[Human embryonic stem cells. Problems and perspectives].

Establishment of human embryonic stem cell lines is one the major achievements in the biological science in the XX century and has excited a wide scientific and social response as embryonic stem cells can be regarded in future as unlimited source of transplantation materials for the replacement cell therapy. To date human embryonic cell lines are obtained in more than 20 countries. In our country the embryonic stem cell researches are carried out in the Institute of Cytology RAS and the Institute of Gene Biology RAS. ESC lines are derived from placed in culture inner cell mass of human preimplantation blastocysts used in the in vitro fertilization procedure. Studies with human ESC go in several directions. Much attention is paid to the elaboration of the optimal conditions for ESC cultivation, mainly to the development of cultivation methods excluding animal feeder cells and other components of animal origin. Another direction is a scale analysis of gene expression specific for the embryonic state of the cells and corresponding signaling pathways. Many efforts are concentrated to find conditions for the directed differentiation of ESC into different tissue-specific cells. It has been shown that ESC are able to differentiate in vitro practically into any somatic cells.

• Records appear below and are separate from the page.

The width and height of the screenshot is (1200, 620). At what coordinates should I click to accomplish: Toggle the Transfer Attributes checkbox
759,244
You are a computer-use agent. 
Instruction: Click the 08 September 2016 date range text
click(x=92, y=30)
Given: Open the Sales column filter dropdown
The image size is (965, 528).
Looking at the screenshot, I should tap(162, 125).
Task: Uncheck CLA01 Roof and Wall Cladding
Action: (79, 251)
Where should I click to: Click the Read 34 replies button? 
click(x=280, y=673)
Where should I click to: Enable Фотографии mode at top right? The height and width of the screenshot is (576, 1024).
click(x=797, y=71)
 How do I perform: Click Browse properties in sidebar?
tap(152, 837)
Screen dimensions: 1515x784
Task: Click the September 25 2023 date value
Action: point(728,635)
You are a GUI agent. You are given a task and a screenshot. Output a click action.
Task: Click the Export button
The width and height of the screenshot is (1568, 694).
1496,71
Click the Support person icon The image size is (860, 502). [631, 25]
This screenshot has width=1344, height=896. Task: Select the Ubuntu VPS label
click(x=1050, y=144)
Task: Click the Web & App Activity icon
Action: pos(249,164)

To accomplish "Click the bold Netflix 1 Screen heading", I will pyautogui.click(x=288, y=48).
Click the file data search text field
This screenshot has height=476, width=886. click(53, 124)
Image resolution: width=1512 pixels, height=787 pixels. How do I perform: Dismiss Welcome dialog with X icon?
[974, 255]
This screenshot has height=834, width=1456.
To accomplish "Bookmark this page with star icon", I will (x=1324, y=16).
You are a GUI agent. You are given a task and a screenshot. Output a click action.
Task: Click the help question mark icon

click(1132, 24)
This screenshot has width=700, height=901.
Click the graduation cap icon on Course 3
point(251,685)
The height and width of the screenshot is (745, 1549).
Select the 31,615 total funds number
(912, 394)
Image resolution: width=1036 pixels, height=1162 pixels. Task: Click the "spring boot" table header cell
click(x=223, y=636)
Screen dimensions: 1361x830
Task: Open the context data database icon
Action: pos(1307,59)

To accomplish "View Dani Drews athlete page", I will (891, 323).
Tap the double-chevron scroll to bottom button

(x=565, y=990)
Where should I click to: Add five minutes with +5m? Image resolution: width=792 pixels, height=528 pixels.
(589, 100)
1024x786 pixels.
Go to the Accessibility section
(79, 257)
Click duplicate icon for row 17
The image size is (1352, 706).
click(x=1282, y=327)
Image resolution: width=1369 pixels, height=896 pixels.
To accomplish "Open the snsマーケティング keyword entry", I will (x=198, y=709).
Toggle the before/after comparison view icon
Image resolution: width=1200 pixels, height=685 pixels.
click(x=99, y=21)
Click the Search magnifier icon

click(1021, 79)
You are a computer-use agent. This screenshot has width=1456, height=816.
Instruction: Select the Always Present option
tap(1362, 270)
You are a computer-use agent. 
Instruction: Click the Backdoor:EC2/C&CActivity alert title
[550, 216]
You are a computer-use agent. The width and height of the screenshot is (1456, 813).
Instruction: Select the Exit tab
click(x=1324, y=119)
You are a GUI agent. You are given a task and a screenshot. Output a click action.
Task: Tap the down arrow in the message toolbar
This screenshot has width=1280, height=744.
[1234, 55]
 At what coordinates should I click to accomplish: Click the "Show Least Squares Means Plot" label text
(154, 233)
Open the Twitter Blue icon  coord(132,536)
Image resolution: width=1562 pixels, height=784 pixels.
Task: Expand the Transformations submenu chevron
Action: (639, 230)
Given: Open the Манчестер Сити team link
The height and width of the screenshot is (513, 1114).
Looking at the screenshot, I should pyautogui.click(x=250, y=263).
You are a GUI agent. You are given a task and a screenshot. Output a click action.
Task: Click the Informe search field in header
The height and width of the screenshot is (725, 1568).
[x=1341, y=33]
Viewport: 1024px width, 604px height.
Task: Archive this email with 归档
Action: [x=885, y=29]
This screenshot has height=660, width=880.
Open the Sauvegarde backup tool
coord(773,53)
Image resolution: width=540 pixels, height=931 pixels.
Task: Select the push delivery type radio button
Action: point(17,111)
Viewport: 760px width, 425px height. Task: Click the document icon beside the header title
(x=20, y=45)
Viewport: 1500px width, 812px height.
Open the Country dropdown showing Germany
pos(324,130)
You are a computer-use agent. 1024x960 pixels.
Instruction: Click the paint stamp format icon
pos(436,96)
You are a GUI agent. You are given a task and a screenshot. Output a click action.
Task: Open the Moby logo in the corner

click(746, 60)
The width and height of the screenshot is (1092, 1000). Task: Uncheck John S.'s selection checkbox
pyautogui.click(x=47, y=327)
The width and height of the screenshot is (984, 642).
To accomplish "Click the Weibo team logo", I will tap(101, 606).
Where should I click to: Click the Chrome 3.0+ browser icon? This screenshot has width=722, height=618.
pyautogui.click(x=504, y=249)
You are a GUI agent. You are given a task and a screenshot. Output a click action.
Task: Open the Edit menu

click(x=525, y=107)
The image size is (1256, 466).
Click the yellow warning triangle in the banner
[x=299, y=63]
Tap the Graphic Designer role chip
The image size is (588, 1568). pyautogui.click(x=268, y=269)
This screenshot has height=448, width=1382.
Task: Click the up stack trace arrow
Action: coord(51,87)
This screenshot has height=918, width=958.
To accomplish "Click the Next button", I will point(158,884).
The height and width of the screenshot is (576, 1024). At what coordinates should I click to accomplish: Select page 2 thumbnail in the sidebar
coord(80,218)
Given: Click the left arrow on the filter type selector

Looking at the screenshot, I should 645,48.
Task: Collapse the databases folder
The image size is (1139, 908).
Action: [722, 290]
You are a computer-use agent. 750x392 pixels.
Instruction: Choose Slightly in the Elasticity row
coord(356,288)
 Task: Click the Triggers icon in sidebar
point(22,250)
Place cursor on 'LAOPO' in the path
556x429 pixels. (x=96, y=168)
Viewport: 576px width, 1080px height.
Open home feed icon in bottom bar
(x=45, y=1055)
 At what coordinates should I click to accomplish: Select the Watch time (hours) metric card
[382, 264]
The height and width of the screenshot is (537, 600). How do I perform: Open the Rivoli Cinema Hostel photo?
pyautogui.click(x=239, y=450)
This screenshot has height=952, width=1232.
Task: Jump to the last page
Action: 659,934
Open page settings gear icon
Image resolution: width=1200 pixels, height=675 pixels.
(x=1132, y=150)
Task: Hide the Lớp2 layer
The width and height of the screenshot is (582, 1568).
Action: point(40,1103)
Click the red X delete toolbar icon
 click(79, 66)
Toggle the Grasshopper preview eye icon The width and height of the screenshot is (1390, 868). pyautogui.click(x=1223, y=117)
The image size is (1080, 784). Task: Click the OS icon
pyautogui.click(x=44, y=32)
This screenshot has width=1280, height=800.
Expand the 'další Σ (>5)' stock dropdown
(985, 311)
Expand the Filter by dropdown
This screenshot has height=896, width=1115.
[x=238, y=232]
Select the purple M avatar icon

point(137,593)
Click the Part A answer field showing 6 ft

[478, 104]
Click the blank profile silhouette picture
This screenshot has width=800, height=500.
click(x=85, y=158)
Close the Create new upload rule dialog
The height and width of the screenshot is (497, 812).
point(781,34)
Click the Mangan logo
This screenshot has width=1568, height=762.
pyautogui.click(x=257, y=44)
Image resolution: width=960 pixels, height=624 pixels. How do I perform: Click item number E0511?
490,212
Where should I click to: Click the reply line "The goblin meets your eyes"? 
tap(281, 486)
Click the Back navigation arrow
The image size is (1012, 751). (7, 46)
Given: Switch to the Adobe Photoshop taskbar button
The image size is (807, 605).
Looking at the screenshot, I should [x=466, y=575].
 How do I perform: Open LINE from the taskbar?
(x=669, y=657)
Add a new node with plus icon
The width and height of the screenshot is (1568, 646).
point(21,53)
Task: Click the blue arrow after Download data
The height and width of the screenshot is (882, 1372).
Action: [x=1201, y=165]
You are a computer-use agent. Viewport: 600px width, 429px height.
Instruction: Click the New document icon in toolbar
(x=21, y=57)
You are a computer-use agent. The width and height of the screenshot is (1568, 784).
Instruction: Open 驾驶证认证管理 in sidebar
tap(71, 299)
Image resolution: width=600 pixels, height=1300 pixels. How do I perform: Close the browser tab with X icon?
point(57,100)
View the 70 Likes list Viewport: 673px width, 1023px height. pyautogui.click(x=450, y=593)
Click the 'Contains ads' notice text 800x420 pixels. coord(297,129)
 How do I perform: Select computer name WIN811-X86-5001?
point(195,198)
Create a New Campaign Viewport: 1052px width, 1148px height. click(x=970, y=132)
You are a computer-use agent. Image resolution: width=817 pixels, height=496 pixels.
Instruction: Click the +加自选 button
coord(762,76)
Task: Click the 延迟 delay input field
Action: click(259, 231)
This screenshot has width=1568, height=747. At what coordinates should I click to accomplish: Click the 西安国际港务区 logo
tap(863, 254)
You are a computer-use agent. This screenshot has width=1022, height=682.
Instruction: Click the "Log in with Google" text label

Some works are initiated to develop methods for the "therapeutic cloning", that is transfer and reactivation of somatic nuclei into enucleated oocytes or embryonic stem cell cytoblasts. Of great importance is human ESC line standardization. However, the standard requirements for the cells projected for research or therapeutic purposes may be different. It has been found that many permanent human ESC lines undergo genetic and epigenetic changes and, therefore, the cell line genetic stability should be periodically verified. The main aim of the review presented is a detailed consideration of the works analyzing the genetic stability of human and mouse ESC lines. Human ESC lines established in our and as well as in other countries couldn't be used so far in clinical practice. It is highly probable that undifferentiated ESC cannot be applied for therapeutic purposes because of the risk of their malignant transformation. Therefore, main efforts should be focused on the production of progenitor and highly differentiated cells suitable for transplantation derived from ESC.